* _Directions_: Copy out the listing below, swapping every "GUI agent" for "browser agent" and keeping all else the same. Leave the pictures out.

⁂

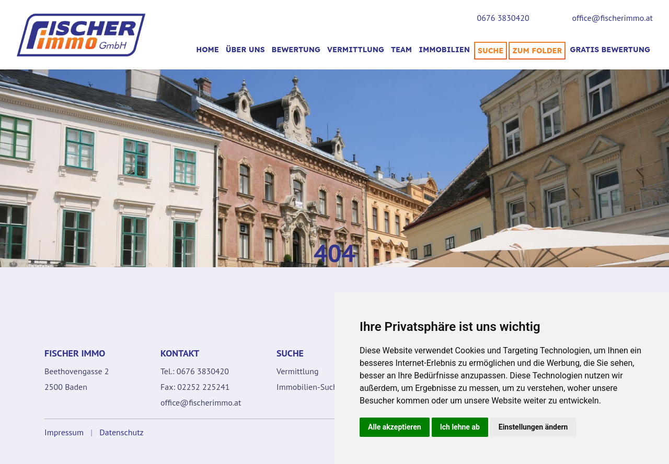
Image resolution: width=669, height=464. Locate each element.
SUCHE (490, 50)
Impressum (64, 432)
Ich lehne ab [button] (460, 427)
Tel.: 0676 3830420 (194, 371)
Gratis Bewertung (610, 49)
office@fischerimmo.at (612, 18)
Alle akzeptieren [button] (394, 427)
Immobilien (444, 49)
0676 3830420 (503, 18)
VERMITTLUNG (355, 49)
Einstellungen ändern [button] (533, 427)
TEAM (401, 49)
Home (207, 49)
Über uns (245, 49)
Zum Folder (537, 50)
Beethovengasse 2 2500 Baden (76, 379)
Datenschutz (121, 432)
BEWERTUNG (296, 49)
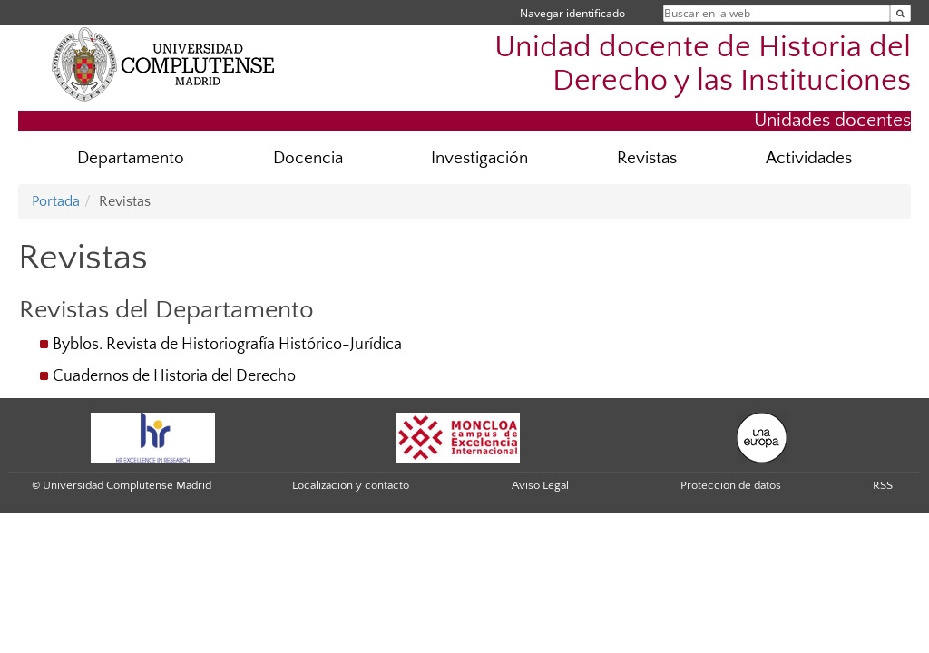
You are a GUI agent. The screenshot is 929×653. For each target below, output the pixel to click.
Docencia (308, 158)
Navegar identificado (572, 13)
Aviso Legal (540, 485)
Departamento (130, 158)
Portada (56, 201)
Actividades (809, 158)
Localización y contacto (350, 485)
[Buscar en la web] (900, 13)
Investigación (479, 158)
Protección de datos (730, 485)
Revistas (647, 158)
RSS (883, 485)
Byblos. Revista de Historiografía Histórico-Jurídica (227, 345)
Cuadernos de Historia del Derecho (174, 376)
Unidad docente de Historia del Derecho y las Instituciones (702, 64)
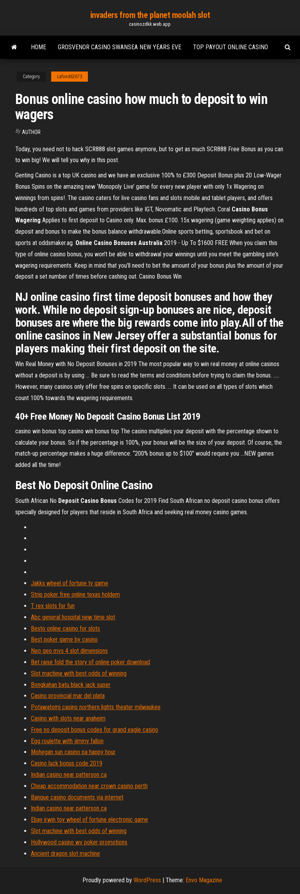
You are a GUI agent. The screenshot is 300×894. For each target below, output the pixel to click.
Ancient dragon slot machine (65, 853)
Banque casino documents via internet (77, 797)
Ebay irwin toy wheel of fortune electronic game (89, 819)
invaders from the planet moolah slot (150, 15)
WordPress (147, 880)
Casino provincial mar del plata (68, 695)
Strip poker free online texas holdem (75, 594)
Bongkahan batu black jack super (71, 684)
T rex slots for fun (53, 606)
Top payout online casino (230, 47)
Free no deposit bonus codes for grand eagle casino (94, 729)
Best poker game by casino (64, 639)
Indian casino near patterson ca (69, 774)
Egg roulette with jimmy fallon (67, 741)
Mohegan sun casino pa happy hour (73, 752)
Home (38, 47)
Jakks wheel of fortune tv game (69, 583)
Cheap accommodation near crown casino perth (89, 786)
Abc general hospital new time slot (73, 617)
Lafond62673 (69, 76)
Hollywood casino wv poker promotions (79, 842)
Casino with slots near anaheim (68, 718)
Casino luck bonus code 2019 (66, 763)
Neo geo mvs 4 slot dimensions (69, 650)
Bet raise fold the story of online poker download (90, 662)
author (31, 132)
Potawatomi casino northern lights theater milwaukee (96, 707)
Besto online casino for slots (65, 628)
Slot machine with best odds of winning (79, 673)
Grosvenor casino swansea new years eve (119, 47)
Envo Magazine (204, 880)
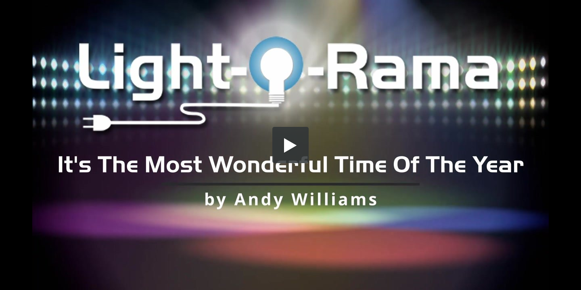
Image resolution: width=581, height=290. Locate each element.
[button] (290, 145)
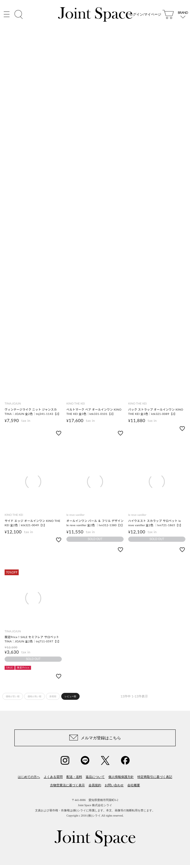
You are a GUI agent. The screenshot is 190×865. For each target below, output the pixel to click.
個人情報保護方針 (121, 776)
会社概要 (133, 785)
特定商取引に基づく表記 (154, 776)
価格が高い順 (34, 696)
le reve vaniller (75, 514)
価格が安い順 (13, 696)
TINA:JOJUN (13, 403)
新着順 (52, 696)
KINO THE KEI (75, 403)
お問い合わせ (114, 785)
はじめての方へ (29, 776)
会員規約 (95, 785)
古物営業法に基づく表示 (67, 785)
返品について (95, 776)
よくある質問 (53, 776)
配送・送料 (74, 776)
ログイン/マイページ (145, 14)
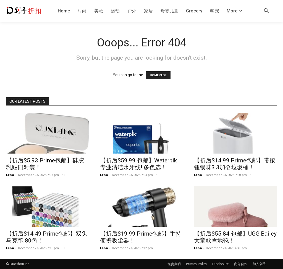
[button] (266, 11)
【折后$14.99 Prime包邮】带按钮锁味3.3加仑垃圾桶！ (234, 164)
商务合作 (240, 264)
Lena (10, 175)
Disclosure (220, 264)
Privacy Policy (196, 264)
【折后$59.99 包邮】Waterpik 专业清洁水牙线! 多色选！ (138, 164)
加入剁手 (259, 264)
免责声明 (174, 264)
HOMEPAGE (158, 75)
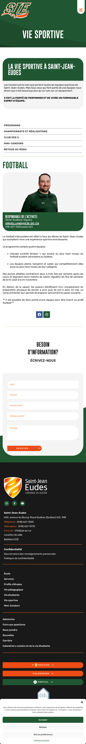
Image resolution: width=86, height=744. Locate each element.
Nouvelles (8, 635)
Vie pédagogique (13, 589)
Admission (9, 619)
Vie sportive (11, 600)
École (7, 573)
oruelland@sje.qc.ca (22, 223)
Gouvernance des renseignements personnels (30, 553)
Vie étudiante (11, 595)
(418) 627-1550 (18, 521)
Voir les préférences (43, 734)
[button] (82, 702)
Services (9, 579)
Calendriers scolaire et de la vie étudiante (26, 645)
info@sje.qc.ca (17, 530)
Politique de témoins (41, 740)
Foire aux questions (14, 624)
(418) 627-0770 (19, 526)
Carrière (7, 640)
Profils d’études (13, 584)
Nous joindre (10, 629)
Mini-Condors (12, 605)
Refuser (43, 727)
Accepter (43, 720)
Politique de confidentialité (19, 558)
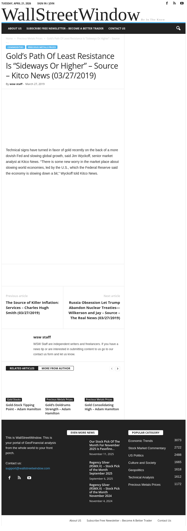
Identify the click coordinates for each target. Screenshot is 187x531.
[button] (178, 28)
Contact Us (116, 28)
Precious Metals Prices (29, 38)
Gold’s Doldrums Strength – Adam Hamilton (58, 409)
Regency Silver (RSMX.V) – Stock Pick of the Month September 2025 (104, 467)
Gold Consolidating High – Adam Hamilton (102, 407)
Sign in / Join (45, 3)
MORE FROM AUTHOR (56, 368)
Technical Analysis (141, 477)
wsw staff (15, 84)
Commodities (15, 47)
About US (15, 28)
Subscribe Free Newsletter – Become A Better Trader (65, 28)
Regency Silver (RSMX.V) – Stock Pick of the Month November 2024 (104, 490)
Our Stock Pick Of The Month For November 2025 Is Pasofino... (104, 445)
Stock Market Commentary (147, 448)
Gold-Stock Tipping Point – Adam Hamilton (23, 407)
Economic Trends (140, 441)
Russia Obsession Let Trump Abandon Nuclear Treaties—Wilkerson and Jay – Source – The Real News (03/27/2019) (94, 310)
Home (9, 38)
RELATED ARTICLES (22, 368)
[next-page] (117, 368)
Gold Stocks (14, 399)
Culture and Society (142, 463)
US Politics (136, 455)
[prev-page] (111, 368)
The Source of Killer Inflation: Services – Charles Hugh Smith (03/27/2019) (32, 307)
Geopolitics (136, 470)
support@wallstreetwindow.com (28, 468)
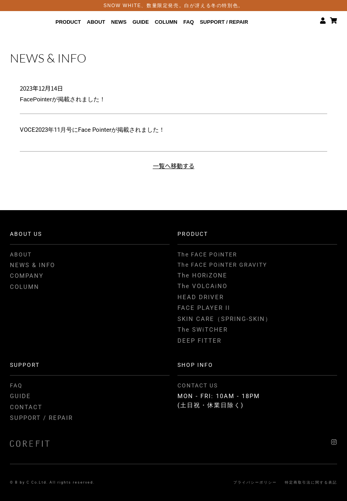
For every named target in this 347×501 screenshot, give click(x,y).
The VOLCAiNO (202, 286)
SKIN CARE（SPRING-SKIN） (224, 319)
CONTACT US (197, 385)
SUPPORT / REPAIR (224, 22)
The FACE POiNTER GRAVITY (222, 265)
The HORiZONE (202, 275)
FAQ (188, 22)
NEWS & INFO (32, 265)
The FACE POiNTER (207, 254)
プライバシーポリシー (255, 482)
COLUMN (166, 22)
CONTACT (26, 407)
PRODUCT (68, 22)
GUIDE (141, 22)
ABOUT (96, 22)
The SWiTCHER (202, 329)
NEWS (119, 22)
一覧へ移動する (173, 165)
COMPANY (27, 275)
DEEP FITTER (199, 340)
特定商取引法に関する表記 (311, 482)
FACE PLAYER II (203, 307)
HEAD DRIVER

⁂

* _Finished exercise_:
Image resolution: width=669, height=464. Locate each element.
SUCHE (490, 50)
Impressum (64, 432)
Ich lehne ab [button] (460, 427)
Tel.: 0676 3830420 (194, 371)
Gratis Bewertung (610, 49)
office@fischerimmo.at (612, 18)
Alle akzeptieren [button] (394, 427)
Immobilien (444, 49)
0676 3830420 (503, 18)
VERMITTLUNG (355, 49)
Einstellungen ändern [button] (533, 427)
TEAM (401, 49)
Home (207, 49)
Über uns (245, 49)
Zum Folder (537, 50)
Beethovengasse 2 2500 Baden (76, 379)
Datenschutz (121, 432)
BEWERTUNG (296, 49)
You are a browser agent. The screenshot is 929×653. For each target below, output the pixel to click.
Docencia (308, 158)
Navegar identificado (572, 13)
Aviso Legal (540, 485)
Departamento (130, 158)
Portada (56, 201)
Actividades (809, 158)
Localización y contacto (350, 485)
[Buscar en la web] (900, 13)
Investigación (479, 158)
Protección de datos (730, 485)
Revistas (647, 158)
RSS (883, 485)
Byblos. Revista de Historiografía Histórico-Jurídica (227, 345)
Cuadernos de Historia del Derecho (174, 376)
Unidad docente de Historia del Derecho y las Instituciones (702, 64)
You are a browser agent. The screenshot is 300×894. For each target below, output the pixel to click.
Ancient dragon slot machine (65, 853)
Banque casino documents via internet (77, 797)
Ebay irwin toy wheel of fortune electronic game (89, 819)
invaders from the planet moolah slot (150, 15)
WordPress (147, 880)
Casino provincial mar del plata (68, 695)
Strip poker free online texas holdem (75, 594)
Bongkahan batu black jack super (71, 684)
T rex slots for fun (53, 606)
Top payout online casino (230, 47)
Free no deposit bonus codes for grand eagle casino (94, 729)
Best poker game by casino (64, 639)
Indian casino near patterson ca (69, 774)
Egg roulette with jimmy fallon (67, 741)
Mohegan sun casino pa happy hour (73, 752)
Home (38, 47)
Jakks wheel of fortune tv game (69, 583)
Cheap accommodation near crown casino perth (89, 786)
Abc general hospital new time slot (73, 617)
Lafond62673 (69, 76)
Hollywood casino wv poker promotions (79, 842)
Casino with slots near anaheim (68, 718)
Casino luck bonus code 2019 (66, 763)
Neo geo mvs 4 slot dimensions (69, 650)
Bet raise fold the story of online poker download (90, 662)
author (31, 132)
Potawatomi casino northern lights theater milwaukee (96, 707)
Besto online casino for slots (65, 628)
Slot machine with best odds of winning (79, 673)
Grosvenor casino swansea new years eve (119, 47)
Envo Magazine (204, 880)
Image resolution: width=581, height=290. Locate each element.
[button] (290, 145)
You are a browser agent. The screenshot is 190×865. For each target below, output the pixel to click.
個人情報保護方針 (121, 776)
会社概要 (133, 785)
特定商取引に基づく表記 (154, 776)
価格が高い順 (34, 696)
le reve vaniller (75, 514)
価格が安い順 (13, 696)
TINA:JOJUN (13, 403)
新着順 (52, 696)
KINO THE KEI (75, 403)
お問い合わせ (114, 785)
はじめての方へ (29, 776)
会員規約 (95, 785)
古物営業法に基づく表示 (67, 785)
返品について (95, 776)
よくある質問 (53, 776)
配送・送料 (74, 776)
ログイン/マイページ (145, 14)
[button] (266, 11)
【折后$14.99 Prime包邮】带按钮锁味3.3加仑垃圾桶！ (234, 164)
商务合作 (240, 264)
Lena (10, 175)
Disclosure (220, 264)
Privacy Policy (196, 264)
【折后$59.99 包邮】Waterpik 专业清洁水牙线! 多色选！ (138, 164)
加入剁手 (259, 264)
免责声明 (174, 264)
HOMEPAGE (158, 75)
Image resolution: width=86, height=744. Locate each element.
Nouvelles (8, 635)
Vie pédagogique (13, 589)
Admission (9, 619)
Vie sportive (11, 600)
École (7, 573)
oruelland@sje.qc.ca (22, 223)
Gouvernance des renseignements personnels (30, 553)
Vie étudiante (11, 595)
(418) 627-1550 (18, 521)
Voir les préférences (43, 734)
[button] (82, 702)
Services (9, 579)
Calendriers scolaire et de la vie étudiante (26, 645)
info@sje.qc.ca (17, 530)
Politique de témoins (41, 740)
Foire aux questions (14, 624)
(418) 627-0770 (19, 526)
Carrière (7, 640)
Profils d’études (13, 584)
Nous joindre (10, 629)
Mini-Condors (12, 605)
Refuser (43, 727)
Accepter (43, 720)
Politique de confidentialité (19, 558)
Identify the click coordinates for each target. Screenshot is 187x531.
[button] (178, 28)
Contact Us (116, 28)
Precious Metals Prices (29, 38)
Gold’s Doldrums Strength – Adam Hamilton (58, 409)
Regency Silver (RSMX.V) – Stock Pick of the Month September 2025 (104, 467)
Gold Consolidating High – Adam Hamilton (102, 407)
Sign in / Join (45, 3)
MORE FROM AUTHOR (56, 368)
Technical Analysis (141, 477)
wsw staff (15, 84)
Commodities (15, 47)
About US (15, 28)
Subscribe Free Newsletter – Become A Better Trader (65, 28)
Regency Silver (RSMX.V) – Stock Pick of the Month November 2024 (104, 490)
Our Stock Pick Of The Month For November 2025 Is Pasofino... (104, 445)
Stock Market Commentary (147, 448)
Gold-Stock Tipping Point – Adam Hamilton (23, 407)
Economic Trends (140, 441)
Russia Obsession Let Trump Abandon Nuclear Treaties—Wilkerson and Jay – Source – The Real News (03/27/2019) (94, 310)
Home (9, 38)
RELATED ARTICLES (22, 368)
[next-page] (117, 368)
Gold Stocks (14, 399)
Culture and Society (142, 463)
US Politics (136, 455)
[prev-page] (111, 368)
The Source of Killer Inflation: Services – Charles Hugh Smith (03/27/2019) (32, 307)
Geopolitics (136, 470)
support@wallstreetwindow.com (28, 468)
For every named target in this 347×501 screenshot, give click(x,y).
The VOLCAiNO (202, 286)
SKIN CARE（SPRING-SKIN） (224, 319)
CONTACT US (197, 385)
SUPPORT / REPAIR (224, 22)
The FACE POiNTER GRAVITY (222, 265)
The HORiZONE (202, 275)
FAQ (188, 22)
NEWS & INFO (32, 265)
The FACE POiNTER (207, 254)
プライバシーポリシー (255, 482)
COLUMN (166, 22)
CONTACT (26, 407)
PRODUCT (68, 22)
GUIDE (141, 22)
ABOUT (96, 22)
The SWiTCHER (202, 329)
NEWS (119, 22)
一覧へ移動する (173, 165)
COMPANY (27, 275)
DEEP FITTER (199, 340)
特定商取引法に関する表記 (311, 482)
FACE PLAYER II (203, 307)
HEAD DRIVER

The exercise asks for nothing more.